To avoid changing the application code that creates orderStatus rows, it’s possible to mimic the insert behavior of the original design by adding a trigger to the orderStatusCurrent table. The trigger will, upon insert, move any existing rows for the same orders to the orderStatusHistory table, and then insert the new rows. In this way, the application can continue with the simple model of inserting status rows as needed, but the database engine will automatically separate the latest rows from the older ones.

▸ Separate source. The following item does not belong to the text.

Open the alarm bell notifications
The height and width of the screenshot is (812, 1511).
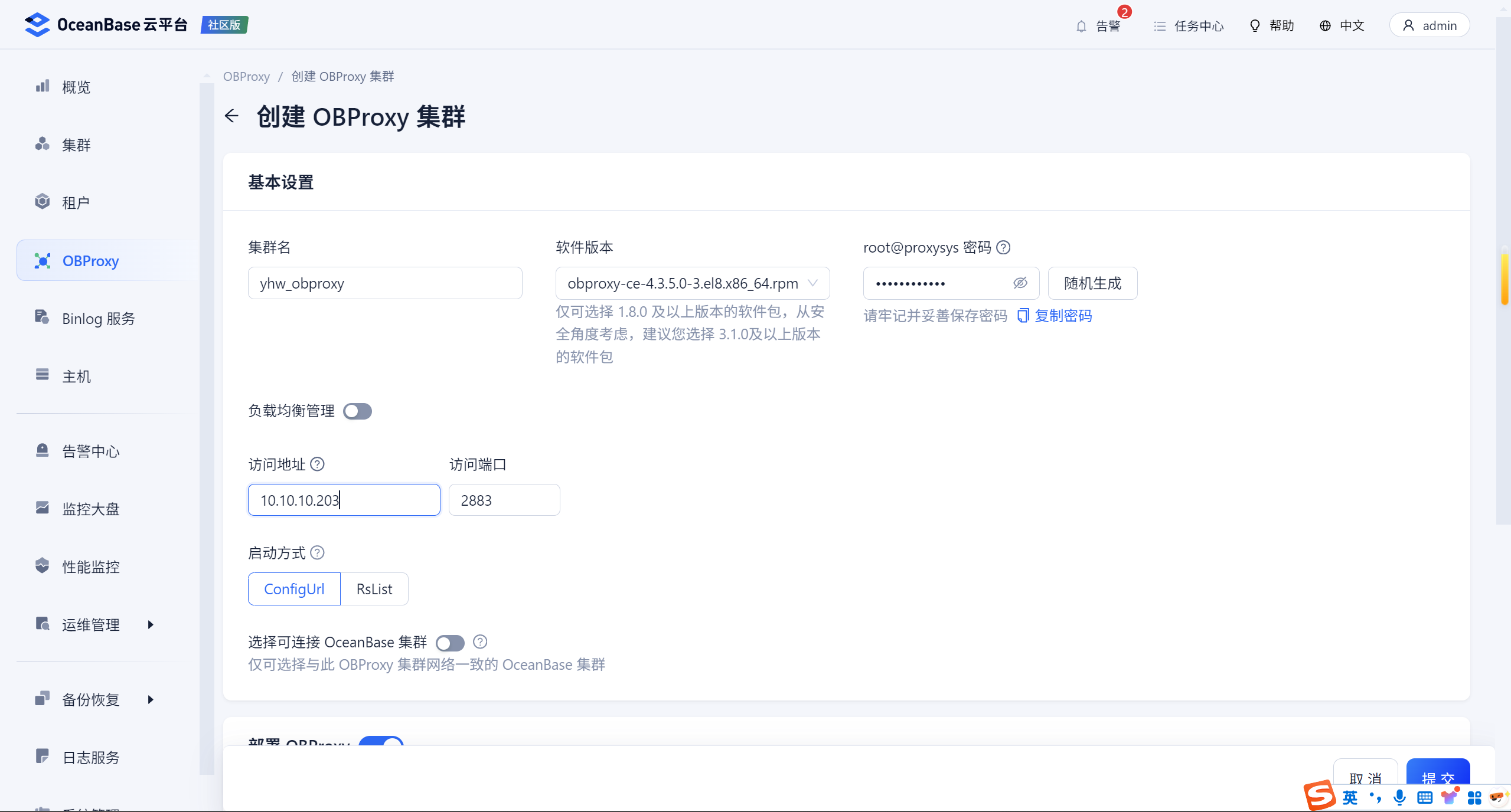click(1081, 26)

The trigger code looks like this:
CREATE TRIGGER moveOrderStatusToHistory ON orderStatusCurrent INSTEAD OF INSERT AS INSERT INTO orderStatusHistory( orderid, statusDate, status ) SELECT existing.orderid, existing.statusDate, existing.status FROM orderStatusCurrent existing INNER JOIN inserted ON existing.orderid = inserted.orderid DELETE FROM orderStatusCurrent FROM orderStatusCurrent existing INNER JOIN inserted ON existing.orderid = inserted.orderid INSERT INTO orderStatusCurrent( orderid, statusDate, status ) SELECT orderid, statusdate, [status] FROM inserted GO
A side note on triggers: whenever creating trigger code, though it can be challenging, make absolutely certain the code is set based, and can handle multiple rows. It’s a mistake and I have seen it in commercial, production code to assume that a table will only be manipulated one row at a time and create a trigger based on that assumption. Triggers must correctly handle sets of rows.
The trigger has three steps: it first inserts any rows that already exist in the orderStatusCurrent table, for the same orders as the rows being inserted, into the orderStatusHistory table; it then removes those rows from orderStatusCurrent. Finally, it inserts the new, incoming status rows. In effect the new rows replace the old ones, and the old ones get “archived.”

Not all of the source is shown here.